On the other hand, there is something intuitively right about drawing a connection between the ferocity and cynicism of Giuliani’s attacking the Brooklyn Museum for displaying a Madonna made using a material he happened not to like (elephant dung) in order to kick off his senatorial campaign and the violence done to artists by Nazi cultural officials: Both cases involved a flagrant abuse of government power against a group, artists and curators, who are not in a good position to defend themselves. Anderson’s slippery-slope point has some merit to it.
But is an art installation the place from which to launch this difficult and nuanced discussion about which historical analogy to apply to a political figure? Can objects placed in a room do the same work as words? Even though Haacke isn’t responsible for the distorted version of his work currently in circulation, he is to blame for the confusion, since he had to know that invoking the Holocaust was bound to occasion explosive reactions. The problem is, art doesn’t give Haacke a way to qualify his position, nor does it give the viewer a way to argue back–he or she can react emotionally to its gestures, or turn away altogether, or denounce it as not-art, as Hilton Kramer is sure to do. But viewers can’t write letters to the editor. Unless they’re artists, they can’t reply in kind.
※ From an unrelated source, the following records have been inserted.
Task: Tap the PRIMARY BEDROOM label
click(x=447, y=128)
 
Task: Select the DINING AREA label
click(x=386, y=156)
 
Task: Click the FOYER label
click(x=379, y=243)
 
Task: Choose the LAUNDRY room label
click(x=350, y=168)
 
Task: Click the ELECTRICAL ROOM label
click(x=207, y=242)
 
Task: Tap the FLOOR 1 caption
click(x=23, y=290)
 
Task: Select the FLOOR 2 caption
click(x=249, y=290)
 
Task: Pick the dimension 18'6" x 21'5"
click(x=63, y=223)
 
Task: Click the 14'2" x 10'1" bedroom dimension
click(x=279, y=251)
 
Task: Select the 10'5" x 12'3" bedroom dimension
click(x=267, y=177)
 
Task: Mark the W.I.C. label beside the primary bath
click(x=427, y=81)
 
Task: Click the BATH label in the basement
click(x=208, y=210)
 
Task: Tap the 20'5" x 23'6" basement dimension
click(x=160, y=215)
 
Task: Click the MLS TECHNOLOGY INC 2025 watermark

Of all the conceptualist artists working today, Haacke is the one who best understands how art bullies the viewer. He’s been doing it for years, to great effect, with art that’s functionally indistinguishable from episodes of 60 Minutes. Ironically, given his anger at Giuliani for threatening to withdraw funding from the Brooklyn Museum, Haacke’s targets have previously been corporations who donate money to museums in order to burnish their good name. He railed against Mobil in the 1980s, a time when it was under attack for doing business in South Africa, for its public-relations campaigns and its support for public television; he’s exposed various corporate and art-dealer misdeeds; he’s put photo exhibits on the wall that could pass for Village Voice exposés of slum-landlord practices. What’s appealing about Haacke is he knows exactly what he’s doing and doesn’t think he should be doing anything else. He never tries to tart his work up with irony or sarcasm or coyness or metaphors or jokes. “Art-making is just another part of the consciouness industry,” he said in an interview in 1994. His way of assessing art? Based on how intelligent it is, as with any other form of opinion-mongering. What does he think he’s up to? Making propaganda, like the corporations with cultural outreach programs: “I’m dealing with the same public the corporation is trying to reach. My assessment of the situation is pretty similar to theirs. It’s just that we have opposite points of view.” In short, he’s a smart muckraker, sophisticated about the ways of the art world. He’s got a lot of interesting ideas. You can’t help wishing he’d put them into print, where they would be challenged and refined. He’s doing himself no favors by hiding out in an art museum.